(Data listing begins)

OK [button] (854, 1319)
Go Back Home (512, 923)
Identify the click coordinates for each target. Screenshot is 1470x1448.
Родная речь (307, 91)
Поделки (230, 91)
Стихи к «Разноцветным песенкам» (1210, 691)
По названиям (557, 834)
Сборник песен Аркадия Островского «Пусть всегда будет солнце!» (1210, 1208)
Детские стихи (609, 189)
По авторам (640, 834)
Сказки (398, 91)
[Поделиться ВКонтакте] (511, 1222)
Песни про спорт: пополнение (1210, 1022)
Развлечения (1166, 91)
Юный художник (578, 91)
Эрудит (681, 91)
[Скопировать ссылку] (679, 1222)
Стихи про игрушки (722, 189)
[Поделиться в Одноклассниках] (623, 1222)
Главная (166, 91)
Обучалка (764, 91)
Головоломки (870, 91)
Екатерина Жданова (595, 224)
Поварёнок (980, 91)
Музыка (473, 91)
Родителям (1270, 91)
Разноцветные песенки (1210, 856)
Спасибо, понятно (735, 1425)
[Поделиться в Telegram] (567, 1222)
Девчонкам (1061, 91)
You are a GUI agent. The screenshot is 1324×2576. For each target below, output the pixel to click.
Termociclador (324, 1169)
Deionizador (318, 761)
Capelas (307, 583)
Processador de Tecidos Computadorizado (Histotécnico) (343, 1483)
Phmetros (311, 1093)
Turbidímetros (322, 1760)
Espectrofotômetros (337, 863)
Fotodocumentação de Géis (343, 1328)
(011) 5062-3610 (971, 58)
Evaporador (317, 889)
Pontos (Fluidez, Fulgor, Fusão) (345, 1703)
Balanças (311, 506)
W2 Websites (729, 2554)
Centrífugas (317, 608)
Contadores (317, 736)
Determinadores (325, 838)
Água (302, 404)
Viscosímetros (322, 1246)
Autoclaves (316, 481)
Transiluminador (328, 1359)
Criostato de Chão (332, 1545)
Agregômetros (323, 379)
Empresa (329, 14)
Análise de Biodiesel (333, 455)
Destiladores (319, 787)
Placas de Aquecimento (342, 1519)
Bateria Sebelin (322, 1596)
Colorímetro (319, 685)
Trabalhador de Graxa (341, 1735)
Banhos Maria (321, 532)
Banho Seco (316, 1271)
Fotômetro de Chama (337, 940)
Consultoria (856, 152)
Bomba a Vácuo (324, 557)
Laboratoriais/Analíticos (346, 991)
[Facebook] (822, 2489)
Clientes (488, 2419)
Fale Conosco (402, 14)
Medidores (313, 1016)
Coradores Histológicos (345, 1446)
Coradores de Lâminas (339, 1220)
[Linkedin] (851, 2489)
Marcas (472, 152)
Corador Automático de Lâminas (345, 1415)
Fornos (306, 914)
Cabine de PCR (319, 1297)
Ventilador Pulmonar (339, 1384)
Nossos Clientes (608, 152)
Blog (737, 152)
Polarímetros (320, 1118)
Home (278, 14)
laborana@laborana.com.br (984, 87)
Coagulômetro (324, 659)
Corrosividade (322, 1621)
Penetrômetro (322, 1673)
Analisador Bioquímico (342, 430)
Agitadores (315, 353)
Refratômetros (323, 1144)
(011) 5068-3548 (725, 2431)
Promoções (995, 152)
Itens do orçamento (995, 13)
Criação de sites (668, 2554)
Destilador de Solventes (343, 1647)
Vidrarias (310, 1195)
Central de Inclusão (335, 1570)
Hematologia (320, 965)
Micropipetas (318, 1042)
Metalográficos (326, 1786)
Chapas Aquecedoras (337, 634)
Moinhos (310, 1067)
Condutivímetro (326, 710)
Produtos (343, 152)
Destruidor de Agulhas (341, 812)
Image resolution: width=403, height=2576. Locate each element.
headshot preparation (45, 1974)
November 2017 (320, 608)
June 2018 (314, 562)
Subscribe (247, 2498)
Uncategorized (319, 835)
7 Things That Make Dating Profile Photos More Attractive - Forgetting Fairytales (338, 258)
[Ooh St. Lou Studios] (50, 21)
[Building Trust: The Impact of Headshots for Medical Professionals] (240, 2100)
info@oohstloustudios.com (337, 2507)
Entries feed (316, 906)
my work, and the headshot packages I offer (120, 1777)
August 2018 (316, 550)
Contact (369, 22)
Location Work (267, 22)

(Data listing ends)

■ **Your objective**: Search the data above for the word "each" and show every line that has it.

■ **Result below**:
Identify the click coordinates for each target. Screenshot is 1470x1448.
You are a GUI agent. The screenshot is 1324×2576. For each target below, output the pixel to click.
Image resolution: width=403, height=2576. Locate each element.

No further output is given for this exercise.